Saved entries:

[Start of Attachment]

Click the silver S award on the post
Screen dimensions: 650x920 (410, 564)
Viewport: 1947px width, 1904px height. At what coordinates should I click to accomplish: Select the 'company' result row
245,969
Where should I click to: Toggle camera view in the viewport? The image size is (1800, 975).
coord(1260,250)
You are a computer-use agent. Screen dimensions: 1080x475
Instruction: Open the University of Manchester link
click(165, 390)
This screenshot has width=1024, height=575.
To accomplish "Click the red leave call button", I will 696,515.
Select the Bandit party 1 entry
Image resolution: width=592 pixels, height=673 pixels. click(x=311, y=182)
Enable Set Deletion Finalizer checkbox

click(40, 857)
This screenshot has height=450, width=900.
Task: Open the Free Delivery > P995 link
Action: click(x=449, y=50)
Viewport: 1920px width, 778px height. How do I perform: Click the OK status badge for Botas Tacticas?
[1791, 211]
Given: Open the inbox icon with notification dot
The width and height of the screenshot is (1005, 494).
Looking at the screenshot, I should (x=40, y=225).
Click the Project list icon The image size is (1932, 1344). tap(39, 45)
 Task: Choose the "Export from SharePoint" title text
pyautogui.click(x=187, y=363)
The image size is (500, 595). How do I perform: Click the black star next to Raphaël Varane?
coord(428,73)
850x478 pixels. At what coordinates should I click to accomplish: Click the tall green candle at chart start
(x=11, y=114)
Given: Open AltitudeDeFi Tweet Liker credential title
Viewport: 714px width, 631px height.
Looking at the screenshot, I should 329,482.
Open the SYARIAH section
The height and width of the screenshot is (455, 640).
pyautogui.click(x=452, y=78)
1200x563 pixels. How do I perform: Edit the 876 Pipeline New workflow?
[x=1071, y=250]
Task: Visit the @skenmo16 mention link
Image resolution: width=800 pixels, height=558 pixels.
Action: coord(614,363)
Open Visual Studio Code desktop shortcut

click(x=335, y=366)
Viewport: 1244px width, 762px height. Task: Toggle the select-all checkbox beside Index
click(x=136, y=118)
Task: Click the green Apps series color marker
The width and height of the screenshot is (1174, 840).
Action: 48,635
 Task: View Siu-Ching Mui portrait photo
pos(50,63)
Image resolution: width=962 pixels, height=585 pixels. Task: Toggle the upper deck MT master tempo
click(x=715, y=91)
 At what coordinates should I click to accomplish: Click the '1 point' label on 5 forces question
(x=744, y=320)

[End of Attachment]

> [Task statement]: A verbatim copy of the records above should be returned.

> [Response to the task]:
Click the silver S award on the post
Screen dimensions: 650x920 (410, 564)
Viewport: 1947px width, 1904px height. At what coordinates should I click to accomplish: Select the 'company' result row
245,969
Where should I click to: Toggle camera view in the viewport? The image size is (1800, 975).
coord(1260,250)
You are a computer-use agent. Screen dimensions: 1080x475
Instruction: Open the University of Manchester link
click(165, 390)
This screenshot has width=1024, height=575.
To accomplish "Click the red leave call button", I will 696,515.
Select the Bandit party 1 entry
Image resolution: width=592 pixels, height=673 pixels. click(x=311, y=182)
Enable Set Deletion Finalizer checkbox

click(40, 857)
This screenshot has height=450, width=900.
Task: Open the Free Delivery > P995 link
Action: click(x=449, y=50)
Viewport: 1920px width, 778px height. How do I perform: Click the OK status badge for Botas Tacticas?
[1791, 211]
Given: Open the inbox icon with notification dot
The width and height of the screenshot is (1005, 494).
Looking at the screenshot, I should (x=40, y=225).
Click the Project list icon The image size is (1932, 1344). tap(39, 45)
 Task: Choose the "Export from SharePoint" title text
pyautogui.click(x=187, y=363)
The image size is (500, 595). How do I perform: Click the black star next to Raphaël Varane?
coord(428,73)
850x478 pixels. At what coordinates should I click to accomplish: Click the tall green candle at chart start
(x=11, y=114)
Given: Open AltitudeDeFi Tweet Liker credential title
Viewport: 714px width, 631px height.
Looking at the screenshot, I should 329,482.
Open the SYARIAH section
The height and width of the screenshot is (455, 640).
pyautogui.click(x=452, y=78)
1200x563 pixels. How do I perform: Edit the 876 Pipeline New workflow?
[x=1071, y=250]
Task: Visit the @skenmo16 mention link
Image resolution: width=800 pixels, height=558 pixels.
Action: coord(614,363)
Open Visual Studio Code desktop shortcut

click(x=335, y=366)
Viewport: 1244px width, 762px height. Task: Toggle the select-all checkbox beside Index
click(x=136, y=118)
Task: Click the green Apps series color marker
The width and height of the screenshot is (1174, 840).
Action: 48,635
 Task: View Siu-Ching Mui portrait photo
pos(50,63)
Image resolution: width=962 pixels, height=585 pixels. Task: Toggle the upper deck MT master tempo
click(x=715, y=91)
 At what coordinates should I click to accomplish: Click the '1 point' label on 5 forces question
(x=744, y=320)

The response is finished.